# Texte à lire:
******
Monsieur le président, monsieur le ministre, mes chers collègues, depuis plus de vingt ans, il existe en France un large consensus politique pour reconnaître la nécessité de donner plus d’efficacité, plus de cohérence et plus de lisibilité à notre dispositif d’action audiovisuelle extérieure, dont les moyens sont saupoudrés entre des organismes différents et souvent même concurrents.
L’enjeu majeur et urgent aujourd’hui est la mise en œuvre de l’organisation de l’audiovisuel extérieur de la France, dont la réforme, voulue par le Président de la République, s’inscrit dans cette perspective après la création, en 2008, de la holding Audiovisuel extérieur de la France, AEF, avec l’État comme unique actionnaire.
Si nous voulons être constructifs, soyons d’abord critiques et employons-nous à être le plus objectifs possible dans nos analyses.
Le constat est simple. La France a disparu des radars sur la scène internationale. Aujourd’hui, les esprits sont majoritairement façonnés par CNN, BBC et Al Jazeera. Si la France veut retrouver toute sa place dans l’univers des médias internationaux, elle n’a pas d’autre choix que de rendre ses médias plus compétitifs.
******
# À faire:
A - Répondez, s'il vous plaît, à ces questions sur le discours sur l'audiovisuel extérieur :
(i) En quelle année la holding Audiovisuel extérieur de la France a-t-elle été créée ?
(ii) Qui en est l'unique actionnaire ?
(iii) Quels médias façonnent aujourd'hui majoritairement les esprits ?
B - Réécrivez sous forme de liste le paragraphe du discours sur l'audiovisuel extérieur qui commence par « Le constat est simple », en gardant ses faits principaux.
******
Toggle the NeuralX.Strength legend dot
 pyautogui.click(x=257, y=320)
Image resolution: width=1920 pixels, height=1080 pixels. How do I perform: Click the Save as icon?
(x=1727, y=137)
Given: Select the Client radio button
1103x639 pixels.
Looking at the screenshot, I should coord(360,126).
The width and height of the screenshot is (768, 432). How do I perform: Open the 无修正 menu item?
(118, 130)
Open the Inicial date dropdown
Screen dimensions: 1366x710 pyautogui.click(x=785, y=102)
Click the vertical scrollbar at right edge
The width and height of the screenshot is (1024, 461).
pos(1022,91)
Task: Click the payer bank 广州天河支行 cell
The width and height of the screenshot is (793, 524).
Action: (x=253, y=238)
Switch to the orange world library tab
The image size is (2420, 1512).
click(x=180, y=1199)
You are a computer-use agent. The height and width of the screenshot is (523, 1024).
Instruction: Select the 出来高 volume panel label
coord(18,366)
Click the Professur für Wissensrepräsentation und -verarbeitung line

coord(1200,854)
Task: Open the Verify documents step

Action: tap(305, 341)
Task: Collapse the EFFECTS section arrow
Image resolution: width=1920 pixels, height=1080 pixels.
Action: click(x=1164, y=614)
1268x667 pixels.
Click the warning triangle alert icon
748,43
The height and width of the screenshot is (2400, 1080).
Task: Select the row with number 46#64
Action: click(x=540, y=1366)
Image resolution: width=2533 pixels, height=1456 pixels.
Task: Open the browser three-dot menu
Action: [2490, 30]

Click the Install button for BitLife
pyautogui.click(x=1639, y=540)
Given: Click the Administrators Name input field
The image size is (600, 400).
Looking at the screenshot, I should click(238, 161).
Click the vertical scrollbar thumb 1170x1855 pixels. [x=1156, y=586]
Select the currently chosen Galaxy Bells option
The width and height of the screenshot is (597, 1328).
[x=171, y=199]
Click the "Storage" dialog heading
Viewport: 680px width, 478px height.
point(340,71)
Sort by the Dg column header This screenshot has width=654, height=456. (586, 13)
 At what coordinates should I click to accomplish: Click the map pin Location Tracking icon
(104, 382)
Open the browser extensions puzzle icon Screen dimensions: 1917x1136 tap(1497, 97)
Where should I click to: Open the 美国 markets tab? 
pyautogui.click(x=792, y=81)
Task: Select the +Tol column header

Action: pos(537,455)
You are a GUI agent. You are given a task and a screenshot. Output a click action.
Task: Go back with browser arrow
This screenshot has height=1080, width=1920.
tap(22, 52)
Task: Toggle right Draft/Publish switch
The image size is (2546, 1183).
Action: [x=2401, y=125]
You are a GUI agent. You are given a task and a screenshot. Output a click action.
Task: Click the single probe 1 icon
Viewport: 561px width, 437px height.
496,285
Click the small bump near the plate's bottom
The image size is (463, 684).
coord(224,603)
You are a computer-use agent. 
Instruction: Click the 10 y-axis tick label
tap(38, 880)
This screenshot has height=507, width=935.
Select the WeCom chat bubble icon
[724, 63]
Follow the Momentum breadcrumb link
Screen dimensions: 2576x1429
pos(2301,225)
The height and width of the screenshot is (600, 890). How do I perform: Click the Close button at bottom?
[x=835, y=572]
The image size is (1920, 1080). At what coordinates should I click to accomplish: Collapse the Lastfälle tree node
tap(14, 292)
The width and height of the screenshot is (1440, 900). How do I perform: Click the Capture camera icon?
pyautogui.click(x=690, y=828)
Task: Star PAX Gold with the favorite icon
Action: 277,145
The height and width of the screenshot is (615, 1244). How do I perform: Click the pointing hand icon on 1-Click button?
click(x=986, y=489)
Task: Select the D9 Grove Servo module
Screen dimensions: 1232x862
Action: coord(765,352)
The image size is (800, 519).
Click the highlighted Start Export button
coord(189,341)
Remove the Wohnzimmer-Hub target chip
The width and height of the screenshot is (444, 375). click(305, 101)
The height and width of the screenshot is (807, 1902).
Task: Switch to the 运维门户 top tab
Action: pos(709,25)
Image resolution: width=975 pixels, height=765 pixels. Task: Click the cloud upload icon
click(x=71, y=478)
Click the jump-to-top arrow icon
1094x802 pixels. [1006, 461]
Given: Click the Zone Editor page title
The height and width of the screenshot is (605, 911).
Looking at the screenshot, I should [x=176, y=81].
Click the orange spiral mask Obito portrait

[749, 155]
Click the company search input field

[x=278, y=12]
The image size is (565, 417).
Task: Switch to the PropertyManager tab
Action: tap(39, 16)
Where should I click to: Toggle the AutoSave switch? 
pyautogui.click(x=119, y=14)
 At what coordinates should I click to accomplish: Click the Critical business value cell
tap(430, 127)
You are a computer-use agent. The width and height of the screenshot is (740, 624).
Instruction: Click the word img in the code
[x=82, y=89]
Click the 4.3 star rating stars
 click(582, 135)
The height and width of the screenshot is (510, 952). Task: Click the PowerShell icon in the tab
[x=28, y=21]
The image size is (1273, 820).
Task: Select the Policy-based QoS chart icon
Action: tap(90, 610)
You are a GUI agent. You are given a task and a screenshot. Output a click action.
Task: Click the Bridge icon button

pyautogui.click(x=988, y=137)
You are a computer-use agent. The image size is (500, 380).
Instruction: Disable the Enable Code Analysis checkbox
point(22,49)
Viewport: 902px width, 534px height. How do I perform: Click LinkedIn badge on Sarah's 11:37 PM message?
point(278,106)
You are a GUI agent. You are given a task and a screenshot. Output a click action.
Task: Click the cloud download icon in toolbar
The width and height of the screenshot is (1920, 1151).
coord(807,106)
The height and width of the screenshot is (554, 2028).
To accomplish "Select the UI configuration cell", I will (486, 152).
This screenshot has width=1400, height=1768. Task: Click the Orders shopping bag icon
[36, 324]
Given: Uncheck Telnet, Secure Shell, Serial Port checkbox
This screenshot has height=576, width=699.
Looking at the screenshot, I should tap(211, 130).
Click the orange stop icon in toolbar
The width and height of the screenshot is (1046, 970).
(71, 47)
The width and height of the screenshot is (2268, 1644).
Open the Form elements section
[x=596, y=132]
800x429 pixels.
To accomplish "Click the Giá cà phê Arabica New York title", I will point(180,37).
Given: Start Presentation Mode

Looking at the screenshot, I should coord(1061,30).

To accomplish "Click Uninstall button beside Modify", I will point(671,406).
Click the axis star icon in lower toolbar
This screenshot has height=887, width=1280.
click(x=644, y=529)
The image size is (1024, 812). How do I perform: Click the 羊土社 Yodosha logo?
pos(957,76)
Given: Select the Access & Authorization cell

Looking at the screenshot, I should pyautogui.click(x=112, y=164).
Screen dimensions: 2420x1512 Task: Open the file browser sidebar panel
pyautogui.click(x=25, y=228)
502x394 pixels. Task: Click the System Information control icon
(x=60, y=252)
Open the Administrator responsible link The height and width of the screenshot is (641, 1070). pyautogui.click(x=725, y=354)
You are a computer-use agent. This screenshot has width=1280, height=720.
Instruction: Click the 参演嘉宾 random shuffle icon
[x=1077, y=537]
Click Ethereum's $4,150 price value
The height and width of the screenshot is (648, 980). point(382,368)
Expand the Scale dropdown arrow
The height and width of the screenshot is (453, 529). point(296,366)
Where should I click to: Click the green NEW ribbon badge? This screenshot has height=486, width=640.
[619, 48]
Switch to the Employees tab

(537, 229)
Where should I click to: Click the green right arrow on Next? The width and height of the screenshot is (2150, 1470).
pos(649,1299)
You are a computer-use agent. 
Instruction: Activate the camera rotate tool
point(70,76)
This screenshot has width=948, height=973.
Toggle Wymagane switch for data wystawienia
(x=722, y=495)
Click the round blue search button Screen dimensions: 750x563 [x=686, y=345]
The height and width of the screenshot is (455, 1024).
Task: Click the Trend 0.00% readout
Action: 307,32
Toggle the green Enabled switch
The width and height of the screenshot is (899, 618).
******
# Réponses finales:
A -
(i) En 2008.
(ii) L'État.
(iii) CNN, BBC et Al Jazeera.

B -
- La France a disparu des radars sur la scène internationale.
- Les esprits sont aujourd'hui majoritairement façonnés par CNN, BBC et Al Jazeera.
- Pour retrouver toute sa place dans les médias internationaux, la France doit rendre ses médias plus compétitifs.